Mas se há problemas, há também a vontade de buscar soluções. O governo do Estado está trabalhando, através de uma frente de secretarias, junto com a Associação dos Ciganos, na construção de um plano estadual para a população cigana. De acordo com Marinna Duarte, da Secretaria de Desenvolvimento Social, Criança e Juventude, a previsão é que este plano esteja concluído até o meio do ano.
O promotor Édipo Soares aventou a possibilidade desse plano ser convertido em instrumento legal de proteção ao povo cigano e sugeriu que o assunto fosse debatido também com os prefeitos, o que deverá acontecer em uma reunião a ser marcada na Associação Municipalista de Pernambuco – Amupe, uma vez que há comunidades ciganas em muitos municípios e esta seria uma boa maneira de esclarecer o assunto e sensibilizar os gestores sobre a questão, principalmente de combate à discriminação.
A perseguição e o preconceito sofridos desde sempre pelo povo cigano foram condensados na fala do cigano Eliezer Francisco Dantas, conhecido como ‘Antonio Seresteiro’: “É um tipo de ódio gratuito, de quem não tem amor nem por si próprio”. Pai de Elisangela e vice-presidente da Acipe, o cigano filosofou ainda: “Quando a pessoa vive de bem com a vida, seja qual for a etnia, ele não procura ofender, procura proteger. E é isso que nós queremos, viver em paz”.
Conclusão – Ao final da reunião ficou deliberado que os representantes das secretarias e entidades presentes encaminhem, em até 10 dias, os direcionamentos que podem ser dados às questões levantadas com a finalidade de promover a cidadania do povo cigano.

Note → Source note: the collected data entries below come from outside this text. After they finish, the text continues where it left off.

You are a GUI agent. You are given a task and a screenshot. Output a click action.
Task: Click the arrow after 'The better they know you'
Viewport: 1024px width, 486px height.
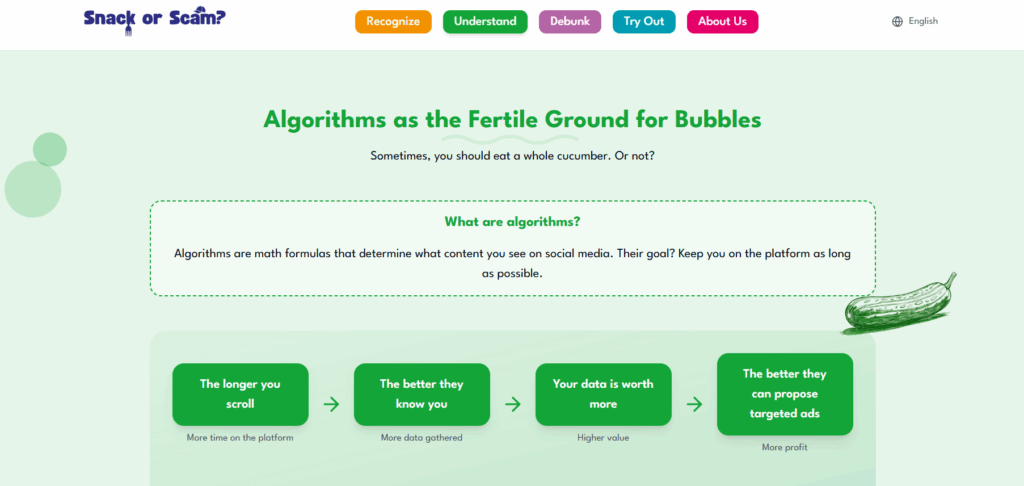tap(513, 405)
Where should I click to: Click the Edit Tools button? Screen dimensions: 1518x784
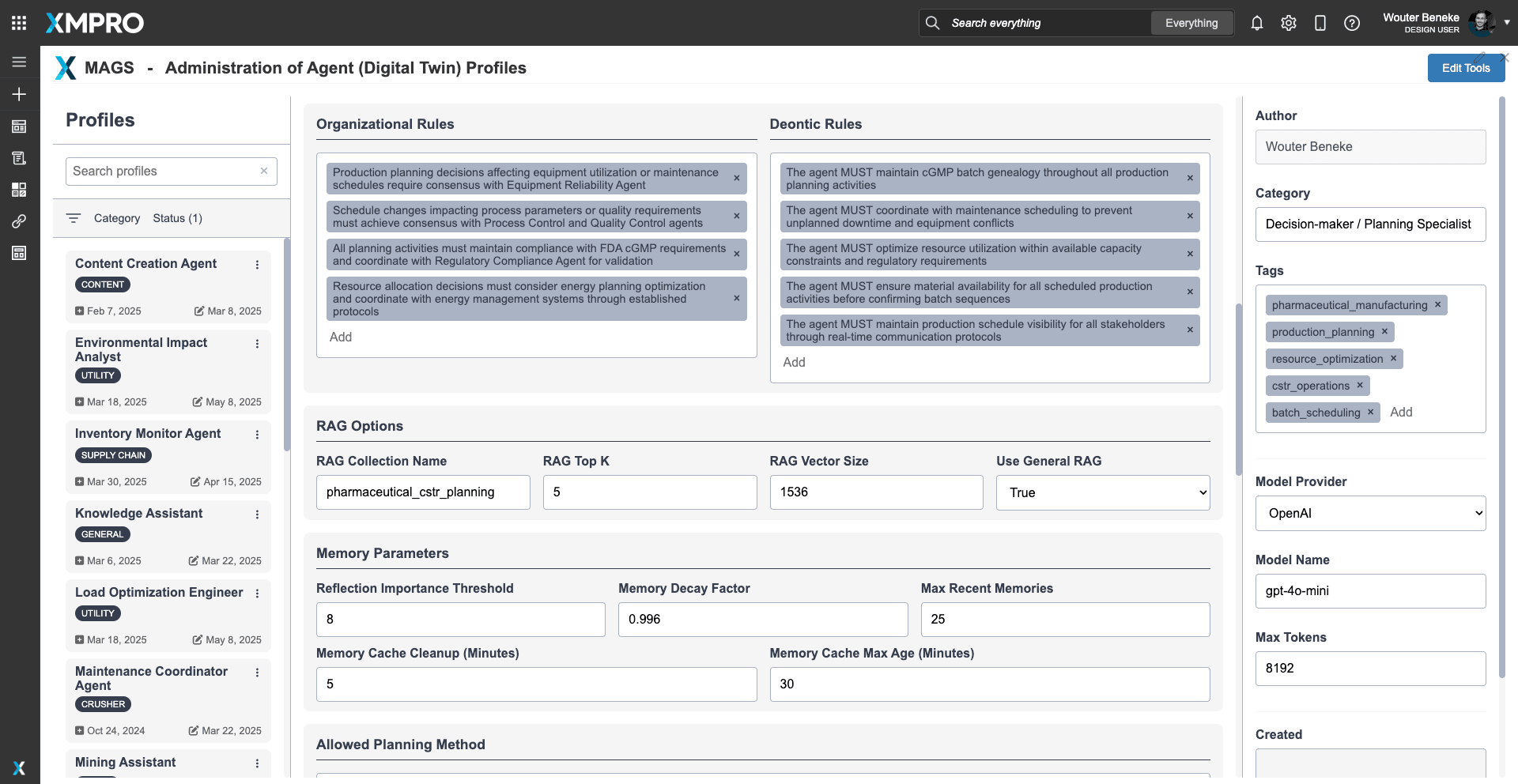point(1465,68)
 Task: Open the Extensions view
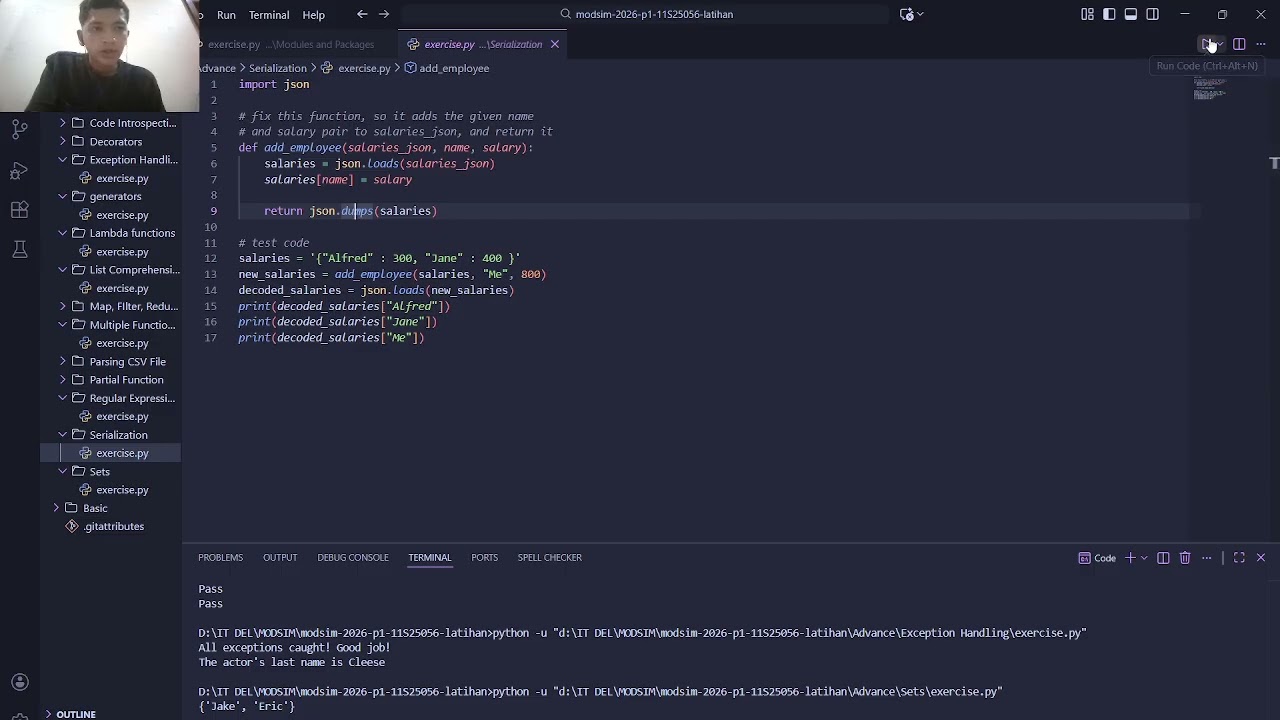click(19, 210)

O assunto também vai ser debatido no próximo dia 24, Dia Nacional do Povo Cigano e Dia de Santa Sara Kali, a padroeira do povo rom. A Acipe, com apoio do governo do Estado, vai promover o “Seminário sobre a situação atual da comunidade cigana em Pernambuco: desafios e perspectivas para o futuro”. Será a partir das 14h no auditório da Secretaria de Justiça e Direitos Humanos, na Praça do Arsenal, no Recife Antigo. A entrada é aberta a todos que quiserem conhecer mais sobre a realidade do povo cigano, que é uma etnia, não uma religião, como muitos ainda pensam.